For many years I was afraid to deal with the idea of the wandering Jew. Every place I go, I am always looking for a community and home, but at the same time, I never feel that I belong and I feel like an outsider. I don’t think it’s just because of being a trans person, it’s just the way I am because I’m a little bit different and I think different. But this paradox between always looking for home and community on the one side and not finding it on the other side is essential in the Jewish perspective in Europe. And when I moved to Europe I found out that this is part of Jewish history. 

I don't think this idea of owning a country where everyone should be Jews is an important part of being Jewish today. I think that part of being Jewish is the idea that I'm redefining, rethinking my Jewishness every day because of the history, because who I am without being religious. In Germany you cannot say that you are Jewish without bringing up issues, because it's part of the common history.
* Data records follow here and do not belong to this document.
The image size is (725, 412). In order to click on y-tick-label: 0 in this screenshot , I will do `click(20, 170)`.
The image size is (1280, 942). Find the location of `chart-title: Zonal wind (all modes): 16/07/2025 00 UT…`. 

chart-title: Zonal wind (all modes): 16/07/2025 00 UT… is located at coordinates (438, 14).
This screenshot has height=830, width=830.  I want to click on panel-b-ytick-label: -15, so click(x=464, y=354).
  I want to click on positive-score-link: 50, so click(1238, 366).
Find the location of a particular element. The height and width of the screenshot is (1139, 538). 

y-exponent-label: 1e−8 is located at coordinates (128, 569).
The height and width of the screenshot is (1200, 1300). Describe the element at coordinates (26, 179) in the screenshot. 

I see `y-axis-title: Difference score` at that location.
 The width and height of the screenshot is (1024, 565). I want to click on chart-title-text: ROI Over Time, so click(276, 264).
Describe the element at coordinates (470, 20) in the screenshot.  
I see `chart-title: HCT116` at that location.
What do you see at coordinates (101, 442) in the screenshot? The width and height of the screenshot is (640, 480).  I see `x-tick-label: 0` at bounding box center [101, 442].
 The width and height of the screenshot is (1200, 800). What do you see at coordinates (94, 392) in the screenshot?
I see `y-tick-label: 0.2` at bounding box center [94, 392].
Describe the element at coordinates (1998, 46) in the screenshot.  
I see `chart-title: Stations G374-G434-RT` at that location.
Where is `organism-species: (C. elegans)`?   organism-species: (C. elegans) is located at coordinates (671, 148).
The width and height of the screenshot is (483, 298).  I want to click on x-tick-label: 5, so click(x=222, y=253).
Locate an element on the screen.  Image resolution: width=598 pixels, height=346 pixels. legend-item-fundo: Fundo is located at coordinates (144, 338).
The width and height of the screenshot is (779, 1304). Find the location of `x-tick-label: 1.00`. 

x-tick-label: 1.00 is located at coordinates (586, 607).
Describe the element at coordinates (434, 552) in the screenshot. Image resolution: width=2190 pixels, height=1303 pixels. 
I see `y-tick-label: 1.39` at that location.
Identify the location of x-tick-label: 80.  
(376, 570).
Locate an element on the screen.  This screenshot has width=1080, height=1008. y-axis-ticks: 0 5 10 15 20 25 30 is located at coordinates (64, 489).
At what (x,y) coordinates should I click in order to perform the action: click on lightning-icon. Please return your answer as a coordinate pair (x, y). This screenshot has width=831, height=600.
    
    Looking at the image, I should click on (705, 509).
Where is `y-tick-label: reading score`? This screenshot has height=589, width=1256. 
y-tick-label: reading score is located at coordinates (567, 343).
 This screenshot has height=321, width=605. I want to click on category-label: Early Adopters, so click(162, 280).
Roey Victoria Heifetz lives and works in Berlin. Heifetz has exhibited in numerous international groups and solo exhibitions around the world, including solo exhibitions: ‘The Teacher’s Nap,’ Künstlerhaus Bethanien, Berlin; ‘Victoria,’ The Israel Museum, Jerusalem, and ‘Third Body,’ an Ann and Ari Rosenblatt Prize-winning exhibition in Tel Aviv and the Venice  Biennale (Israel Pavilion 2019). As Roey Victoria self-identifies as a transgender woman, she uses images of strong and older women to expose the painful discrepancy between social expectations and the physical reality of changing and growing old as a woman. At the same time, her work allows her to imagine her own future as she moves closer to her female body. This is expressed in large-format drawings that explore the long psychological and emotional journey, and the implications of this momentous change of transitioning from a man to a woman.